Renton, WA is home to the largest sewage -> hydrogen power generation project in the world (via World Changing, who had the good taste not to mention MSNBC's "Poop Power?" headline):
Day in and day out, some 700,000 people send 86 million gallons of sewage, mostly toilet and kitchen waste, to the King County treatment plant in Renton, a Seattle suburb.
Little do they know that 30 million of those gallons are producing enough methane gas to run the 1 megawatt, fuel-cell power plant that was built here this year. The system can power 1,000 homes, but in this case all the electricity is going to help run the treatment plant, which needs about 7.5 MW per hour a day on average.
The largest project of its type in the world, the process goes like this: Biodegradable solid waste is sent to large tanks, called digesters, that provide a home for three to four weeks. There bacteria eat away at the waste, releasing methane gas and further reducing the amount of solid waste.
Most treatment plants flare off the methane, and a few burn it to get electricity for their sites. But the Renton plant captures the gas and sends it to a fuel cell system, where the methane is broken down into hydrogen and carbon dioxide. The carbon dioxide is recirculated to produce carbonate. The carbonate then combines with the hydrogen to produce electricity, water, carbon dioxide and heat.
Fuel cells operate like a battery, and methane or any other fuel containing hydrogen can be used to power the process. A key advantage to fuel cells is that they are much more efficient at generating electricity than the combustion process found in today's cars and power plants.

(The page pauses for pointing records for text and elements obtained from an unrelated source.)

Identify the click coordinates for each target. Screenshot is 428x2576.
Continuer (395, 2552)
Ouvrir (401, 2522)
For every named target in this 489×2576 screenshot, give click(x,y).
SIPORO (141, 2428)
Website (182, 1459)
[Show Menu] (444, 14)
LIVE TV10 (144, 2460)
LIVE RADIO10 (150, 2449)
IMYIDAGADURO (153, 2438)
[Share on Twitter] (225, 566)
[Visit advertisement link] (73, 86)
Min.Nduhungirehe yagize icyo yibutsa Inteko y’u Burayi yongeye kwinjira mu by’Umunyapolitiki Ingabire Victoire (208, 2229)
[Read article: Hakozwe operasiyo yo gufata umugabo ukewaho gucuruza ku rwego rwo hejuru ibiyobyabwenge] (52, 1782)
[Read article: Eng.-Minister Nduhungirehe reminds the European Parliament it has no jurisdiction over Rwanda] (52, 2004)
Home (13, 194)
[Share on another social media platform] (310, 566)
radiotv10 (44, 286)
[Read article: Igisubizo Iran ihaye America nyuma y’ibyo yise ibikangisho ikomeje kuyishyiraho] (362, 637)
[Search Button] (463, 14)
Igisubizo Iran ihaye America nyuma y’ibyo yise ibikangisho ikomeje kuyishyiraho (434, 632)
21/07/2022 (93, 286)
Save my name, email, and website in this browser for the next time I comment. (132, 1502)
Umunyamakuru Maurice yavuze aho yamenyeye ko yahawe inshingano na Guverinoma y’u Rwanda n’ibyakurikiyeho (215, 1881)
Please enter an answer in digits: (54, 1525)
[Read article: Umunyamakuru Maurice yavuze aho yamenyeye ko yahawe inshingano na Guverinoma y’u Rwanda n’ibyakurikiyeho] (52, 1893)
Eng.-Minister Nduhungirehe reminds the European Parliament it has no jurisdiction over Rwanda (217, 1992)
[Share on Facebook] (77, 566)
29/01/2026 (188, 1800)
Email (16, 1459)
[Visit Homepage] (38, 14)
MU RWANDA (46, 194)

The plant doesn't produce a whole lot of power and is completely expensive, at a cool $22 million ($20 million of which was provided by the EPA, which made the project feasible), but if successful it should provide a duplicable model for use in sewage treatment plants across the country - nay, the world! A spokesperson for the company that built the plant says that "we're able to lower the cost by 25-35 percent" with each new prototype they've built - a few more 25-35%s and we're in the ballpark! Cost aside, the plant will yield important reductions in methane, an oft-overlooked greenhouse gas that is four times as potent as CO2, as well as reducing CO2 emissions by 50% and nearly eliminating NOx emissions (one of the main components of smog).
FYI, FuelCell Energy, the company that built this plant, is also providing power for next week's Democratic National Convention in Boston with a temporary distributed electricity microgrid with a 250 kW hydrogen fuel cell power plant at its center. The plant internally reforms natural gas to produce hydrogen, which in turn powers the fuel cell - a process that is approximately twice as efficient as conventional power plants, while reducing CO2 emissions by 60% and NOx by 99%. The greenest convention ever, they say, meaning 'the greenest convention in the modern era' I guess. Kudos!